COREX
Causal Origin Resolution and Empirical eXamination
An Autonomous Multi-Stage Framework for Robust Causal Discrimination in Data-Driven AI Systems
📌 Overview
COREX is a deterministic, graph-free, model-agnostic computational framework that treats causality as an empirically testable robustness property rather than an assumed structural characteristic.
"Causality is not assumed, inferred, or interpreted — it is survived or rejected under systematic perturbation tests."

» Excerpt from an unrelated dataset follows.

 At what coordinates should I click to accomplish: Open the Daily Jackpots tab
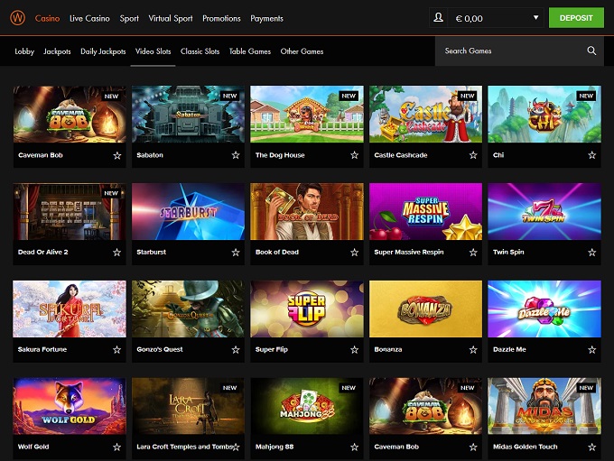(x=101, y=51)
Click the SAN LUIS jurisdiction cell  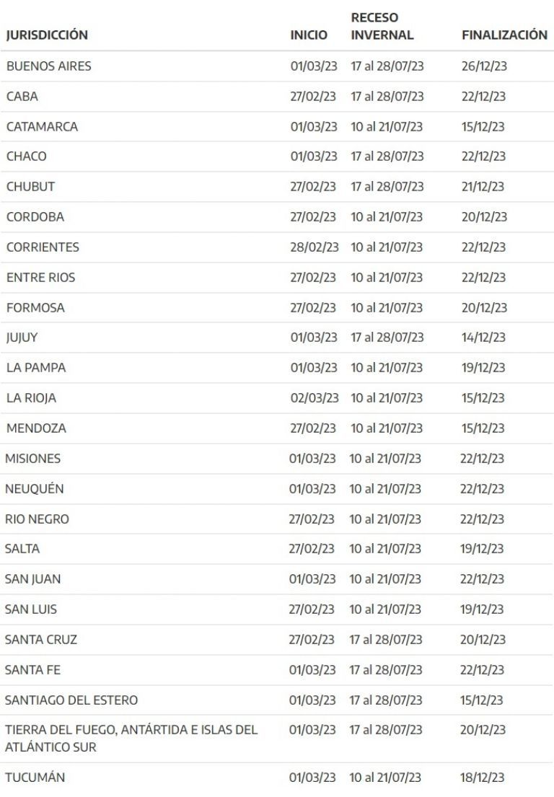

Contemporary machine learning systems routinely exploit shortcut correlations embedded in training distributions — associations that collapse the moment data distribution shifts, feature encodings change, or interventions are applied. COREX provides a principled four-axis audit pipeline to classify any observed X → Y relationship as:
| Label | COREX Score | Meaning |
|---|---|---|
| 🟢 CAUSAL | ≥ 0.80 | Survives all four evaluation axes |
| 🟡 SPURIOUS | 0.50 – 0.79 | Breaks under domain shift or intervention |
| 🔴 REPRESENTATION ARTIFACT | < 0.50 | Exists only as a function of encoding choice |
🗂️ Table of Contents
- Overview
- Key Features
- Project Structure
- Quick Start
- COREX Pipeline
- Scoring Function
- Platforms & Mirrors
- Clone & Download
- Citation
- License
- Author
✨ Key Features
- Four-module evaluation pipeline — Statistical Stability, Representation Invariance, Domain Robustness, Intervention Consistency
- No prior causal graph required — purely empirical robustness testing
- Model-agnostic — works as a meta-evaluation layer atop any learned relationship
- Calibrated causal scoring — weighted fusion with interpretable decision thresholds
- Optional learnable inference layer — adaptive calibration for high-dimensional settings
- Validated on biomedical signals — vagus nerve electrophysiology, LPS/SIRS/CAR-T models
- Full open-source distribution — available across 11 platforms
📁 Project Structure
COREX/
│
├── corex/ # Core Python package
│ ├── __init__.py # Package entry point & public API
│ ├── pipeline.py # Main COREX evaluation pipeline
│ ├── score.py # Causal scoring function & decision logic
│ │
│ ├── modules/ # Evaluation modules
│ │ ├── __init__.py
│ │ ├── statistical.py # Module 1: Statistical Stability (S)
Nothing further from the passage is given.